[Stored data entries]
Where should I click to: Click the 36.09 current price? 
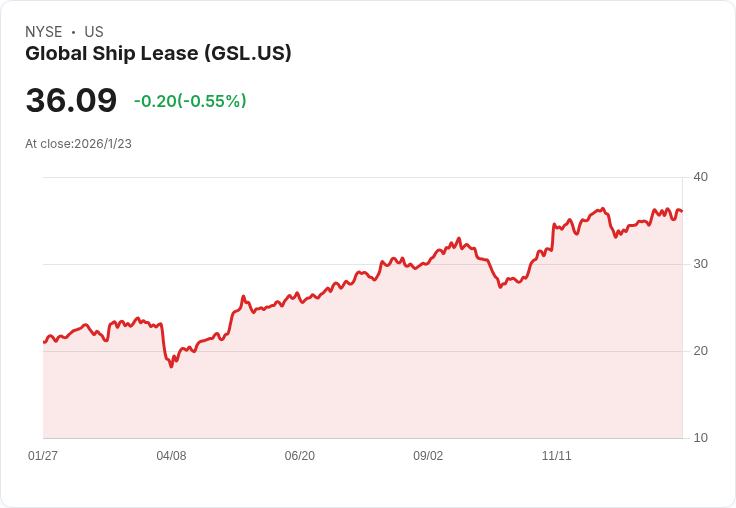71,101
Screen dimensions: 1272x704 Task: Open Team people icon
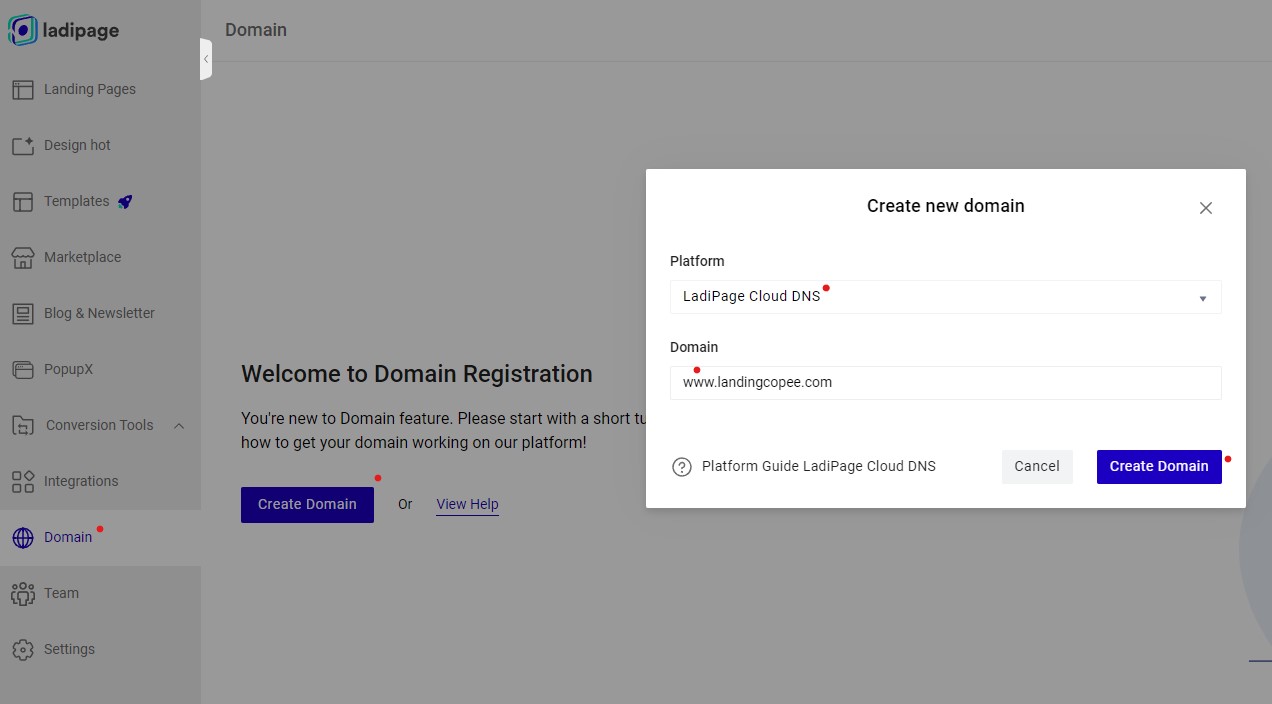point(23,593)
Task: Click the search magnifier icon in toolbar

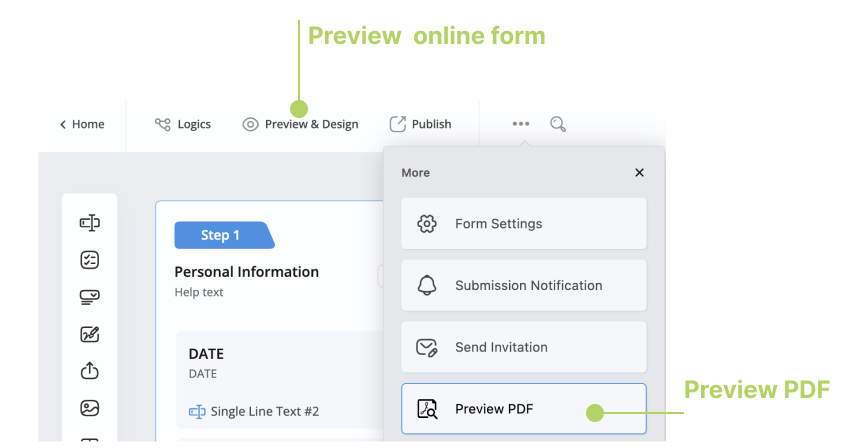Action: coord(558,124)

* _GOAL OF THE EXERCISE_: Copy the records above precisely, and leave every image out of the copy.

* _RESPONSE_:
Where should I click to: Click the 36.09 current price? 
71,101
Screen dimensions: 1272x704 Task: Open Team people icon
point(23,593)
Task: Click the search magnifier icon in toolbar

Action: coord(558,124)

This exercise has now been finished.